You need to play the best racing game ever on Nintendo Switch Online ASAP
Super Mario Kart changed the nature of racing games for the better.
It’s not really fair to compare a Super Nintendo game to its subsequent sequels on more recent platforms. Starfox and Starfox 64, just to name two, were made with completely different technical capabilities and developers who had to work within them. But in the case of Super Mario Kart, it’s hard not to look at the later versions of the game. After all, so much of what has come afterward started here, and the game still holds up 29 years later.
If you're a paid Nintendo Switch Online subscriber, you can play Super Mario Kart right now at no added cost by downloading the Super Nintendo Entertainment System app.

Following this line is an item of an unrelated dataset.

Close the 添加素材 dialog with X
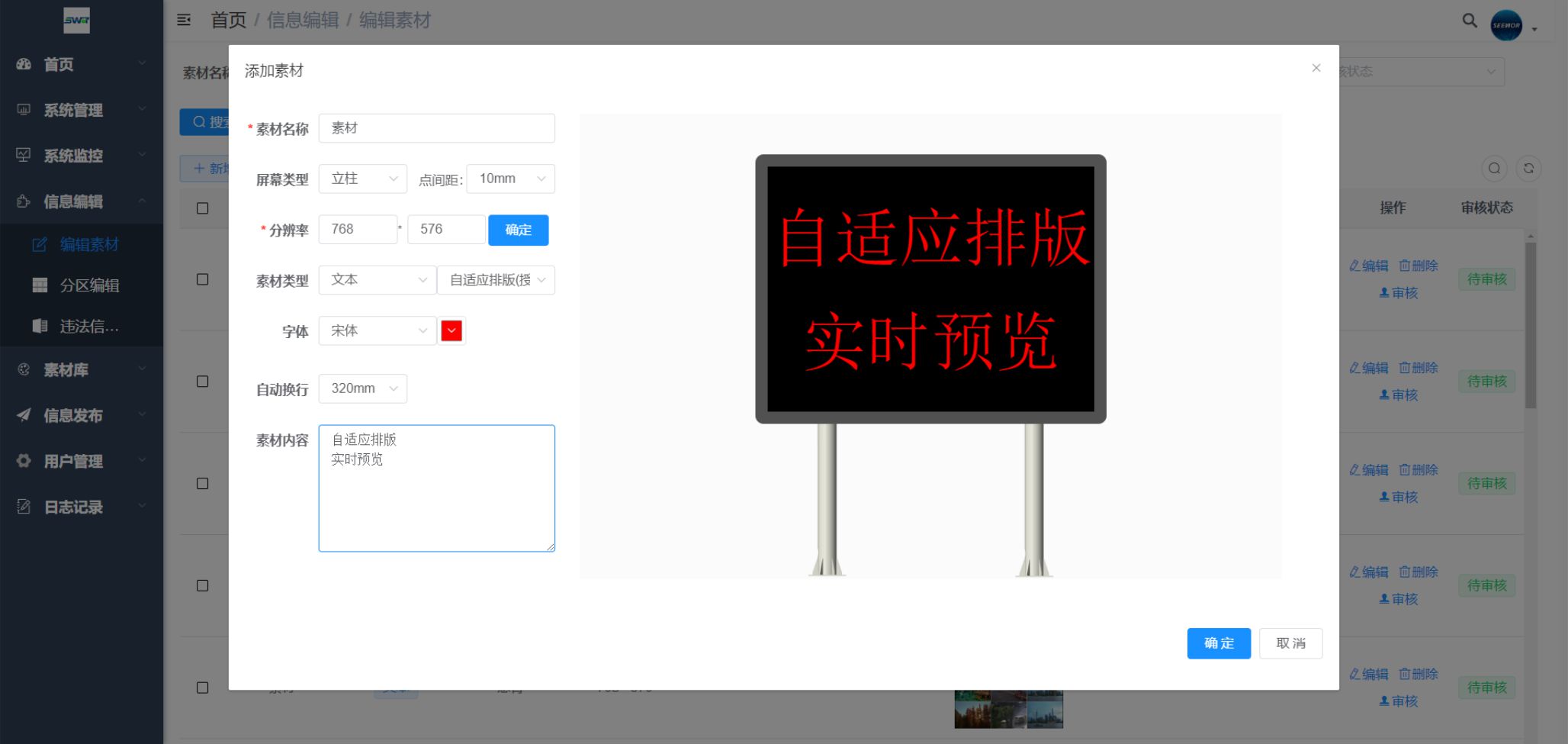This screenshot has height=744, width=1568. (1316, 68)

1992's Super Mario Kart is not the most complex racing game on the Super Nintendo, that title goes to F-Zero. F-Zero offers more strategy within racing, as well as more diversity in the type of tracks on display. Mario Kart can come off as deceptively easy at first. But as one delves into its gameplay, it’s easy to see how the game became the foundation of kart racers for decades after.
Super Mario Kart breaks down its eight characters into four adorable groups: The Bros (Mario and Luigi), The Dragon and The Lady (Yoshi and Peach), The Showdown (Bowser and in his only Mario Kart appearance, Donkey Kong Jr.) and The Small Guys (Koopa Troopa and Toad). While these groupings sadly don’t appear in the Switch Online port, they breakdown the styles of driving relatively well.

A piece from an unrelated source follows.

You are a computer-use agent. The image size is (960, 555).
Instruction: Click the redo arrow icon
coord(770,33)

But driving style, from Bowser’s heaviness to Peach’s acceleration, only matters so much in a kart racer. Steady and controlled driving can push nearly any racer to the head of the pack in Super Mario Kart. Get stuck on some blocks or fall into lava on Lap 2, and you should be able to find your way back to first relatively soon.
During the game’s single player mode, the computer typically picks one competitor that will be a serious challenge to the player, and battling with them can make for a fun challenge. Finding each driver’s preferred style can be a joy, like seeing Bowser excel in the sandy terrain of Koopa Beach, is also a joy.
However, Super Mario Kart’s true innovations came in its multiplayer modes. While single-player mode makes for an addictively fun time-killer (an entire Cup of five races takes about twenty minutes), the game introduction of a battle mode gave it the hook it needed to become a franchise. Like F-Zero, Super Mario Kart uses the Mode 7 graphics to create the impression of three-dimensional backgrounds. These backgrounds add a level of depth to the split-screen battles.
The music, the fights, the expanded playable characters, the mixture of fun and skill that it takes to navigate a tricky course like Bowser’s Castle: it’s easy to see why Super Mario Kart, all of the following games in the series, have been huge hits. Super Mario Kart managed to incorporate the excitement of a racing game with the competitive nature of a fighting game, all wrapped up in bright colors of the Mario world. While there are none of the gravity-defying moves that would appear in later iterations, the game absolutely stands up to the high standards of modern Mario Kart.